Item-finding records
## begin
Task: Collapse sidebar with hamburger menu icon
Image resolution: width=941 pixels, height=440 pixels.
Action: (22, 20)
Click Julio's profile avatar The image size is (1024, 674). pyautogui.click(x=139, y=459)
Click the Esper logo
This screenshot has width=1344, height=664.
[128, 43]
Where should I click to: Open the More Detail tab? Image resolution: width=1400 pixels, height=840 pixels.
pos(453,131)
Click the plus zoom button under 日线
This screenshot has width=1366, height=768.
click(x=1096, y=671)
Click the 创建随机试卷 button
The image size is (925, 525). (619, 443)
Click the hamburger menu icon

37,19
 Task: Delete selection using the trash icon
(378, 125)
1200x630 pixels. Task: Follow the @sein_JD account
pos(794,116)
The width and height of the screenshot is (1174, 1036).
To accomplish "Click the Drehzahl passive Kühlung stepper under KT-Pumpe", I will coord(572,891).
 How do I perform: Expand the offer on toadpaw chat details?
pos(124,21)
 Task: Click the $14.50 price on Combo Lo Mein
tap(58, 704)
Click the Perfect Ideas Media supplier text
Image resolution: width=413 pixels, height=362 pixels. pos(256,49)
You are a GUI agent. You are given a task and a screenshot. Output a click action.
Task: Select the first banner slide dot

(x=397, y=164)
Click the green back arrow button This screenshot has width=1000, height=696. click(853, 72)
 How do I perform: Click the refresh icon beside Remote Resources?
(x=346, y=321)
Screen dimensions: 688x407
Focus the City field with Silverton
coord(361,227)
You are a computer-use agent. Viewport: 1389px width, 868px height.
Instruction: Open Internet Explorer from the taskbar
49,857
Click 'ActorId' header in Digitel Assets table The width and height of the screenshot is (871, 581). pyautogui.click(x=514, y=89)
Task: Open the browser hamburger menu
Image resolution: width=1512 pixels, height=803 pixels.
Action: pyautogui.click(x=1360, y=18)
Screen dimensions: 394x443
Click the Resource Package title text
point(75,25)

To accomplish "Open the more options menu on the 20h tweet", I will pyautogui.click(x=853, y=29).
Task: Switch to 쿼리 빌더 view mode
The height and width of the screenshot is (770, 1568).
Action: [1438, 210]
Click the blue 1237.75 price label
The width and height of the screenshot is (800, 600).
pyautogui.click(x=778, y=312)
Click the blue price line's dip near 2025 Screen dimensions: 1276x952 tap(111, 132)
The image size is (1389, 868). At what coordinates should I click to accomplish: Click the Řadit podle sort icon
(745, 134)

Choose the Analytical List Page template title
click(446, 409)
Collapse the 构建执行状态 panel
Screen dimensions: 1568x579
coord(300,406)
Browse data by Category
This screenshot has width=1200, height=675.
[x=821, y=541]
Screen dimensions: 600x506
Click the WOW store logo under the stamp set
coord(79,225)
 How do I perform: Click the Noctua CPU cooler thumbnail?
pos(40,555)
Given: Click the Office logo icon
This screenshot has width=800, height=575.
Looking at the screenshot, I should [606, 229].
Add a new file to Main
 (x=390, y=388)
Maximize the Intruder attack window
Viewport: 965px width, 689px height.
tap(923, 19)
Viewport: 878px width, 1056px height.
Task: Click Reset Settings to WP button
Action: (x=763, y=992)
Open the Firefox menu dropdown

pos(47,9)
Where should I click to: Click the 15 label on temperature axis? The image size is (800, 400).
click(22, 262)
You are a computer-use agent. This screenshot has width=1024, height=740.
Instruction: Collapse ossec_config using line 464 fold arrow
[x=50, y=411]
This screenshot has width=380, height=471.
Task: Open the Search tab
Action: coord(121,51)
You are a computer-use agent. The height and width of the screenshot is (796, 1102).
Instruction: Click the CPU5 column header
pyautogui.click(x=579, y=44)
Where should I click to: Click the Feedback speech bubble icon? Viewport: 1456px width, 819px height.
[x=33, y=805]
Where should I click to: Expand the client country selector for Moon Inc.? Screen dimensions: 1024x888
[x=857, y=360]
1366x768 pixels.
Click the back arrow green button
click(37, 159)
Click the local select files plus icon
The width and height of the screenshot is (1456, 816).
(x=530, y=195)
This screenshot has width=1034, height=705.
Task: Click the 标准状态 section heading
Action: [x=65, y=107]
## end
_Short exercise_.
Can you repeat the material above line for line, with no changes at all?

_Completed exercise_.
Task: Collapse sidebar with hamburger menu icon
Image resolution: width=941 pixels, height=440 pixels.
Action: (22, 20)
Click Julio's profile avatar The image size is (1024, 674). pyautogui.click(x=139, y=459)
Click the Esper logo
This screenshot has width=1344, height=664.
[128, 43]
Where should I click to: Open the More Detail tab? Image resolution: width=1400 pixels, height=840 pixels.
pos(453,131)
Click the plus zoom button under 日线
This screenshot has width=1366, height=768.
click(x=1096, y=671)
Click the 创建随机试卷 button
The image size is (925, 525). (619, 443)
Click the hamburger menu icon

37,19
 Task: Delete selection using the trash icon
(378, 125)
1200x630 pixels. Task: Follow the @sein_JD account
pos(794,116)
The width and height of the screenshot is (1174, 1036).
To accomplish "Click the Drehzahl passive Kühlung stepper under KT-Pumpe", I will coord(572,891).
 How do I perform: Expand the offer on toadpaw chat details?
pos(124,21)
 Task: Click the $14.50 price on Combo Lo Mein
tap(58, 704)
Click the Perfect Ideas Media supplier text
Image resolution: width=413 pixels, height=362 pixels. pos(256,49)
You are a GUI agent. You are given a task and a screenshot. Output a click action.
Task: Select the first banner slide dot

(x=397, y=164)
Click the green back arrow button This screenshot has width=1000, height=696. click(853, 72)
 How do I perform: Click the refresh icon beside Remote Resources?
(x=346, y=321)
Screen dimensions: 688x407
Focus the City field with Silverton
coord(361,227)
You are a computer-use agent. Viewport: 1389px width, 868px height.
Instruction: Open Internet Explorer from the taskbar
49,857
Click 'ActorId' header in Digitel Assets table The width and height of the screenshot is (871, 581). pyautogui.click(x=514, y=89)
Task: Open the browser hamburger menu
Image resolution: width=1512 pixels, height=803 pixels.
Action: pyautogui.click(x=1360, y=18)
Screen dimensions: 394x443
Click the Resource Package title text
point(75,25)

To accomplish "Open the more options menu on the 20h tweet", I will pyautogui.click(x=853, y=29).
Task: Switch to 쿼리 빌더 view mode
The height and width of the screenshot is (770, 1568).
Action: [1438, 210]
Click the blue 1237.75 price label
The width and height of the screenshot is (800, 600).
pyautogui.click(x=778, y=312)
Click the blue price line's dip near 2025 Screen dimensions: 1276x952 tap(111, 132)
The image size is (1389, 868). At what coordinates should I click to accomplish: Click the Řadit podle sort icon
(745, 134)

Choose the Analytical List Page template title
click(446, 409)
Collapse the 构建执行状态 panel
Screen dimensions: 1568x579
coord(300,406)
Browse data by Category
This screenshot has width=1200, height=675.
[x=821, y=541]
Screen dimensions: 600x506
Click the WOW store logo under the stamp set
coord(79,225)
 How do I perform: Click the Noctua CPU cooler thumbnail?
pos(40,555)
Given: Click the Office logo icon
This screenshot has width=800, height=575.
Looking at the screenshot, I should [606, 229].
Add a new file to Main
 (x=390, y=388)
Maximize the Intruder attack window
Viewport: 965px width, 689px height.
tap(923, 19)
Viewport: 878px width, 1056px height.
Task: Click Reset Settings to WP button
Action: (x=763, y=992)
Open the Firefox menu dropdown

pos(47,9)
Where should I click to: Click the 15 label on temperature axis? The image size is (800, 400).
click(22, 262)
You are a computer-use agent. This screenshot has width=1024, height=740.
Instruction: Collapse ossec_config using line 464 fold arrow
[x=50, y=411]
This screenshot has width=380, height=471.
Task: Open the Search tab
Action: coord(121,51)
You are a computer-use agent. The height and width of the screenshot is (796, 1102).
Instruction: Click the CPU5 column header
pyautogui.click(x=579, y=44)
Where should I click to: Click the Feedback speech bubble icon? Viewport: 1456px width, 819px height.
[x=33, y=805]
Where should I click to: Expand the client country selector for Moon Inc.? Screen dimensions: 1024x888
[x=857, y=360]
1366x768 pixels.
Click the back arrow green button
click(37, 159)
Click the local select files plus icon
The width and height of the screenshot is (1456, 816).
(x=530, y=195)
This screenshot has width=1034, height=705.
Task: Click the 标准状态 section heading
Action: [x=65, y=107]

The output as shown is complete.